2Na + 2H2O------> 2NaOH + H2 H=-386kJ
If 5g of sodium is added to 200g of water in an open container:
(A) How much heat is absorbed/released int he reaction?
(B)What volume in formed at 22C and 102kPa?
(C) If boiling point elevation constant is 0.52K molal what is the boiling point?
a. Na is the limiting reagent. You should verify that.
mols Na = 5/23 = about 0.22 but that's an estimate.
[386 kJ/(2*23g)] x 5 = kJ heat released.
b. 5 g Na = about 0.22 mols Na and that will produce 0.22/2 = about 0.11 mols H2. Use PV = nRT to solve for V in L. If you want to use 102 kPa as P then R = 8.314
c. About 0.22 mols Na will produce about 0.22 mols NaOH and m = mols/kg solvent = about 0.22/0.200 = ?.
delta T = i*Kb*m
i for NaOH = 2
detla T = 2*0.52*m
To answer these questions, we need to use the molar mass of sodium, the specific heat capacity of water, the ideal gas law equation, and the boiling point elevation constant. Here's how to find the answers:
(A) To calculate the heat absorbed/released in the reaction, we need to use the equation: q = m × c × ΔT, where q is the heat transferred, m is the mass of the substance, c is the specific heat capacity, and ΔT is the change in temperature.
1. Calculate the number of moles of sodium (Na) using its molar mass. The molar mass of sodium is 22.99 g/mol. Therefore, the number of moles of Na is: 5 g / 22.99 g/mol = 0.217 mol.
2. Since the reaction produces 2 moles of NaOH and releases -386 kJ of heat, we need to multiply the moles of Na by the heat of the reaction. The amount of heat released is: 0.217 mol × -386 kJ/mol = -83.962 kJ (Note: The negative sign indicates that heat is released).
Therefore, the heat absorbed/released in the reaction is approximately -83.962 kJ.
(B) To find the volume of H2 gas formed at 22°C and 102 kPa, we can use the ideal gas law equation: PV = nRT, where P is the pressure, V is the volume, n is the number of moles, R is the ideal gas constant, and T is the temperature in Kelvin (K).
1. Convert the temperature from Celsius to Kelvin by adding 273.15. So, 22°C + 273.15 = 295.15 K.
2. Calculate the number of moles of H2 using the stoichiometry of the balanced equation. Since 2 moles of H2 are produced for every 2 moles of Na, the number of moles of H2 is also 0.217 mol.
3. Substitute the values into the ideal gas law equation: (102 kPa) × V = (0.217 mol) × (8.31 J/(mol·K)) × (295.15 K).
Solve for V to find the volume of H2 gas formed.
(C) To calculate the boiling point, we need to use the boiling point elevation constant and the molality of the solution. The boiling point elevation equation is: ΔTb = k × m, where ΔTb is the boiling point elevation, k is the boiling point elevation constant, and m is the molality of the solution.
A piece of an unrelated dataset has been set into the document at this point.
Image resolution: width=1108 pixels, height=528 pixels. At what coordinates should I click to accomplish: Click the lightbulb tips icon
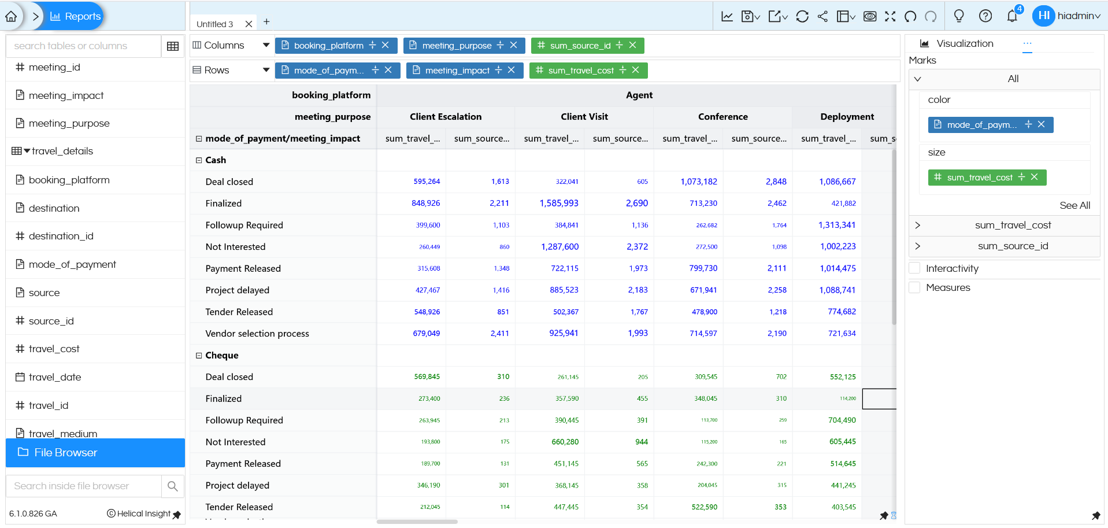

1. Calculate the molality of the solution. Molality (m) is defined as the number of moles of solute (Na) divided by the mass of the solvent (water) in kilograms. The mass of water is 200 g, which is equal to 0.2 kg. So, the molality is: (0.217 mol) / (0.2 kg) = 1.085 mol/kg.
2. Substitute the values into the boiling point elevation equation to calculate the boiling point elevation: ΔTb = (0.52 K · molal) × (1.085 mol/kg).
The boiling point elevation (ΔTb) gives the difference between the boiling point of the solution and the boiling point of the pure solvent (water). To find the boiling point, you need to add the boiling point elevation to the boiling point of pure water (which is 100°C).
I hope this explanation helps you in finding the answers to the given questions!